Key takeaways include:
The majority of loans come from South America(e.g.Peru), Africa(e.g.Uganda), and Southeast Asia(e.g. Combodia and Phillipine).Kiva could pay more attentions to loan regional needs. To provide more timely loans for people in those areas and countries will improve effectiveness of poverty alliviation generally.
Women tend to take out smaller loans compared to men.Men appear to default on loans more often than women. Thus, more small loans could be provided for women loaners.As for men loaners, Kiva could measure their repayment ability to reduce or avoid defaulted risks before loans.
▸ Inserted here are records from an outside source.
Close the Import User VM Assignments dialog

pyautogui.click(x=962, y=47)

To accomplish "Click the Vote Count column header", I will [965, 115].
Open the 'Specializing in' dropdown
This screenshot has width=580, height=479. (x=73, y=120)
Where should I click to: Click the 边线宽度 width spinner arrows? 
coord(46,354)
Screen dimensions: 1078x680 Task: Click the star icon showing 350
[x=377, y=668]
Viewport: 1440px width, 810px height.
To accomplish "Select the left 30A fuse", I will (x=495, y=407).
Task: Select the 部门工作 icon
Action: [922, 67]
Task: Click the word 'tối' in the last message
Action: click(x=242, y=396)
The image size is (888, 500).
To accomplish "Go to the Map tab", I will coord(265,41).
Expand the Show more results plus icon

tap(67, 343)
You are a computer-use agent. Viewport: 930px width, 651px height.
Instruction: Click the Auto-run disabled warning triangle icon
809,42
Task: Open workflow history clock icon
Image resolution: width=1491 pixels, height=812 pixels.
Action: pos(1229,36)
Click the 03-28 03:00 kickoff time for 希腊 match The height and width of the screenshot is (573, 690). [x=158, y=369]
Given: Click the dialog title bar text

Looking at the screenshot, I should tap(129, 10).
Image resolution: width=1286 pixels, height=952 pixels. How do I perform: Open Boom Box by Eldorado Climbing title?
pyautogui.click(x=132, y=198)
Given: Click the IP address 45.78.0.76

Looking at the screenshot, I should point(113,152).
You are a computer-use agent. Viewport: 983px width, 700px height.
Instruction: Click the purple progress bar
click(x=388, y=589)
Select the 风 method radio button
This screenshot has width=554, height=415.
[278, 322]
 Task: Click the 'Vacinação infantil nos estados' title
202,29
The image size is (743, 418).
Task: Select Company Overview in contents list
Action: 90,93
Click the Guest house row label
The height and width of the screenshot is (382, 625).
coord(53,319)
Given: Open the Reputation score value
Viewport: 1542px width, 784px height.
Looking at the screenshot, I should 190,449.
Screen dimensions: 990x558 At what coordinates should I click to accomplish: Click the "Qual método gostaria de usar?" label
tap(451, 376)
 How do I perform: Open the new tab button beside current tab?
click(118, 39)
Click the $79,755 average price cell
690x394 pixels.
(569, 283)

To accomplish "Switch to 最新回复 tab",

In representative countries in terms of economic development, Food, Retail and Agriculture sectors are more likely to require fund support because total loan amounts in the three sectors top three in the sector list.Moreover, the popular loan amount vary from 400 to 600 in USD. If Kiva focus on these sectors, the impacts on poverty alliviation could be obvious based on sectors.
Lenders who issue loans in these higher risk sectors including health, entertainment and clothing should be aware of the higher risks and may need to more carefully measure the borrowers’ repayment ability.